What is being asked. Which lines of the material below contain the string "peak", matching case? Report each of those lines in full.

[Records pointing to text and elements]
========

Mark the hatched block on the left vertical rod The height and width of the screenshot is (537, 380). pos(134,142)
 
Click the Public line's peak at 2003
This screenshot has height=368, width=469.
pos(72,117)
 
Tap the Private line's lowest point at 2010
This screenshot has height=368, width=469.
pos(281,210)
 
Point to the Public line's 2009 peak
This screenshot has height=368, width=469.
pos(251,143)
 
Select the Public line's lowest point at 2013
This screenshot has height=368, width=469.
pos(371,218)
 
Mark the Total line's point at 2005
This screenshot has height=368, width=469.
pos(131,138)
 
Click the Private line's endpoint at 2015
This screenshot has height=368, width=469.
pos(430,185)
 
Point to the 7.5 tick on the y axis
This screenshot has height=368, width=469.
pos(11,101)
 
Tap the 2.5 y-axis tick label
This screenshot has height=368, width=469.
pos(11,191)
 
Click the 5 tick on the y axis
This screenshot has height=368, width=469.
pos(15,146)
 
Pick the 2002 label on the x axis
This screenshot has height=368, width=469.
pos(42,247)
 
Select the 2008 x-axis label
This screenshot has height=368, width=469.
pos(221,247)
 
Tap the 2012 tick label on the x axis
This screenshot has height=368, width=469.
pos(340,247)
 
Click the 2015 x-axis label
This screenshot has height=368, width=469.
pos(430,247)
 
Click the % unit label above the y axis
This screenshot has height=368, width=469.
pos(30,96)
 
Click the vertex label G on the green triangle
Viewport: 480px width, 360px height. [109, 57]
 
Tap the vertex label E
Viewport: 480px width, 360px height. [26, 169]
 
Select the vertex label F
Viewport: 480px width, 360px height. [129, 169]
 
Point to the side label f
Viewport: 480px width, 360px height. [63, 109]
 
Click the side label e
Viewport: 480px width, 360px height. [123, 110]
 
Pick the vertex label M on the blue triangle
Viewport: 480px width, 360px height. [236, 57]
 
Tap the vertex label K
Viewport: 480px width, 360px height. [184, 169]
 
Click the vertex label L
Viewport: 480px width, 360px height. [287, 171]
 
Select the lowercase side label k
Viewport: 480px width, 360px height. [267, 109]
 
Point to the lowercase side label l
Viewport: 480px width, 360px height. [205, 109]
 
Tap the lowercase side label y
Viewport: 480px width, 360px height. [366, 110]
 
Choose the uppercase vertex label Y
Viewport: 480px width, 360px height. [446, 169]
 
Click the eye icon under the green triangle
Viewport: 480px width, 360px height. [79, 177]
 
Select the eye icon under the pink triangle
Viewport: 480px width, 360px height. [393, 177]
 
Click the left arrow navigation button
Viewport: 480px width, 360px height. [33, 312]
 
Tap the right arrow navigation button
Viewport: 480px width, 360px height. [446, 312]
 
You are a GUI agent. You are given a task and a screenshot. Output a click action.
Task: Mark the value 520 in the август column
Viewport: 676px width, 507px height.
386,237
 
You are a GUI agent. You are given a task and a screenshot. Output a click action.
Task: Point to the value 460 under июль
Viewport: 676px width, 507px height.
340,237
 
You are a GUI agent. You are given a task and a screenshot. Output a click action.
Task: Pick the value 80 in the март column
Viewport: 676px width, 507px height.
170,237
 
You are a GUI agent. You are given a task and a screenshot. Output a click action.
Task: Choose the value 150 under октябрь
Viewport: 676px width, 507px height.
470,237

========

Answer to this task.
Click the Public line's peak at 2003
Point to the Public line's 2009 peak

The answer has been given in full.